- Film poster
- Directed by: Muthukumaran
- Written by: Muthukumaran
- Produced by: P Ranganathan
- Starring: Yogi Babu Radha Ravi Rekha Sam Jones Ramesh Thilak Rajendran
- Cinematography: Mahesh Muthuswami
- Edited by: San Lokesh
- Music by: Justin Prabhakaran
- Production company: Sri Vaari Films
- Release date: 28 June 2019;
- Running time: 135 minutes
- Country: India
- Language: Tamil

= Dharmaprabhu =

Film by Muthukumaran

Dharmaprabhu is a 2019 Indian Tamil language fantasy comedy film written and directed by Muthukumaran. Yogi Babu plays the lead role in the film, and supporting roles are done by Radha Ravi, Sam Jones, Ramesh Thilak, Rekha and Rajendran among others. Justin Prabhakaran composed the music for the film, editing was done by San Lokesh, and cinematography was by Mahesh Muthuswamy.

==Plot==
In the world beyond the earth & in the deep void of space, the God of Death, Yeman Sr. (Radha Ravi) plans on retiring after his long reign in the Yemalogam. On one side, after hearing of this, Yeman's Chitragupta (Ramesh Thilak) is scheming to be the next Yeman. But, to his disappointment, Yeman Sr. makes his son (Yogi Babu) the next Yeman, in accordance of his lineage.

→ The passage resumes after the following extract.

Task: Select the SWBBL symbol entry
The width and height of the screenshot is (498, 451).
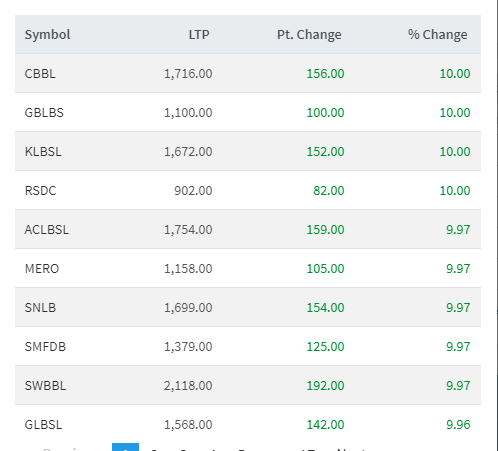Action: (45, 386)
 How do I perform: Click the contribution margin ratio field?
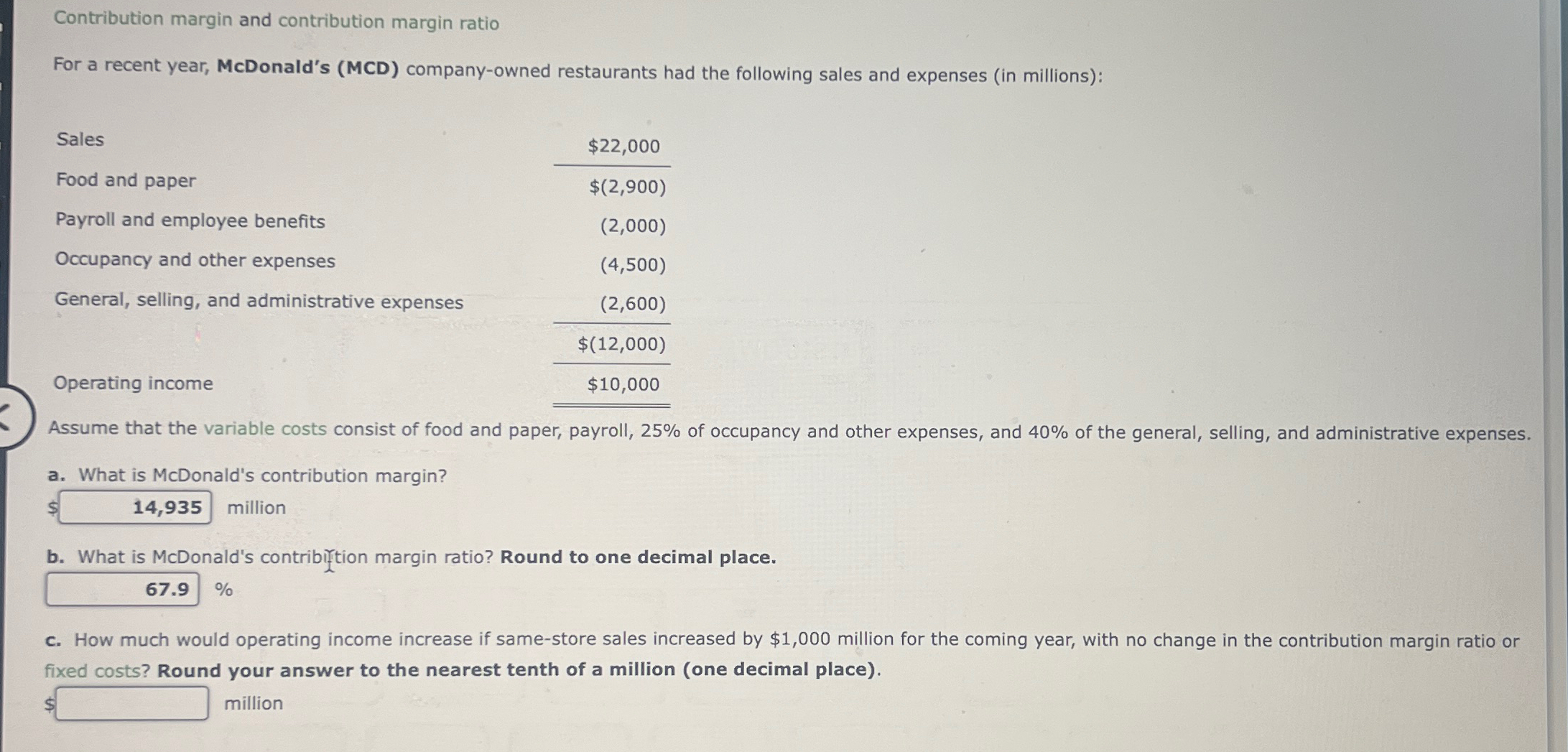[123, 589]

Yeman Sr.'s son, is shown to be a 5th grader, who is mostly a comedian in his class & doesn't care at all about studies. When the news is passed to him that he is to be his father, Yeman Sr's successor, he argues with his parents, his father Yeman Sr. & his mother Ayyo, about him not wanting to become Yeman. However, his parents convinces him & so, for his parents' sake, he is crowned as the king of the, which enrages Chitragupta, as his dreams have now become vain.

Because of his desire for the throne, he tries to dethrone Yeman Jr. by all means possible. After many attempts, Chitragupta makes Yeman Jr. make a mistake by saving a young girl from a lorry accident & preventing the death of a corrupt caste politician Kumaradasan. Shiva Peruman (Rajendran) is exasperated because of Yeman Jr.'s actions & he swallows his father, Yeman Sr. & announces to Yeman Jr. that he has 7 days to reform his mistakes & to kill Kumaradasan, or else, Shiva will destroy the Yemalogam.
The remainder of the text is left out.